Look through the data below for the string "This", and copy every line where it turns up.

[Extracted data]
##############################

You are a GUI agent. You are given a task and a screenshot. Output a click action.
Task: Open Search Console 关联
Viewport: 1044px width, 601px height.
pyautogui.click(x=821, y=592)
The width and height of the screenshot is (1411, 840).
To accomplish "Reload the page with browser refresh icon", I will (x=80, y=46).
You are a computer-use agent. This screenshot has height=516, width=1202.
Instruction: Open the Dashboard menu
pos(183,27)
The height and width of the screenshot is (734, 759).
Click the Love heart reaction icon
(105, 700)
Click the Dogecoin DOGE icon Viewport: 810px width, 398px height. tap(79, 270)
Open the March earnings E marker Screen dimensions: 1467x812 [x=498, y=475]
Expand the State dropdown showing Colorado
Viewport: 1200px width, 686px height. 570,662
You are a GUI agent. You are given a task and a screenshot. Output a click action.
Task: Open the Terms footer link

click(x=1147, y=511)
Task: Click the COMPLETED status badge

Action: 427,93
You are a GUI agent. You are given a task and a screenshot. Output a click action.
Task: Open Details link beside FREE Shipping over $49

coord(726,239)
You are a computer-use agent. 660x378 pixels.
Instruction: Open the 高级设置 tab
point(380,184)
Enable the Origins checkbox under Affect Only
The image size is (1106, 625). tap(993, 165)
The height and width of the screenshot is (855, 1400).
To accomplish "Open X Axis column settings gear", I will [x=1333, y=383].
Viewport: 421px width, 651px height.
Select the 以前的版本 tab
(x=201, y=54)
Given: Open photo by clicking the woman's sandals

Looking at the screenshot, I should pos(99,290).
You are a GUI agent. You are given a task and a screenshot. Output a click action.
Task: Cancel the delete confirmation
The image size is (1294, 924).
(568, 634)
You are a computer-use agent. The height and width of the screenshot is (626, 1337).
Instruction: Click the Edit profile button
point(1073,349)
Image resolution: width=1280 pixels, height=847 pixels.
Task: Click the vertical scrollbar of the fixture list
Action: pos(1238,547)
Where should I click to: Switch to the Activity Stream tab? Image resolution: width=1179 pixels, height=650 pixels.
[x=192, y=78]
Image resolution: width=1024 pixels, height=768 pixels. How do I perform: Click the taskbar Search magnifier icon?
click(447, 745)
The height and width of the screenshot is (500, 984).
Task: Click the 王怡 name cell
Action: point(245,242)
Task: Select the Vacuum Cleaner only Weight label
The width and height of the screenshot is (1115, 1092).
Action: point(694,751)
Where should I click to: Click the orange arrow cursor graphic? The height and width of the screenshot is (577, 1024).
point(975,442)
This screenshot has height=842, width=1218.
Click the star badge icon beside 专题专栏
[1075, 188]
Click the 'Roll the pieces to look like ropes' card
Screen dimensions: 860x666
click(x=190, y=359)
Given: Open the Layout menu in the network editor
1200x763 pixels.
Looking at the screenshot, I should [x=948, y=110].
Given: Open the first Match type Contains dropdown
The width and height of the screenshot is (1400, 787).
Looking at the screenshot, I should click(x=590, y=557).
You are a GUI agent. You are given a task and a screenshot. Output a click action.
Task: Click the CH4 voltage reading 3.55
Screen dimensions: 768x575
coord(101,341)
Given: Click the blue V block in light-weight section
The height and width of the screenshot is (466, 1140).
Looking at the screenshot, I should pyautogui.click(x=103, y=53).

##############################

[Answer for the task]
You are a computer-use agent. This screenshot has height=516, width=1202.
This screenshot has height=842, width=1218.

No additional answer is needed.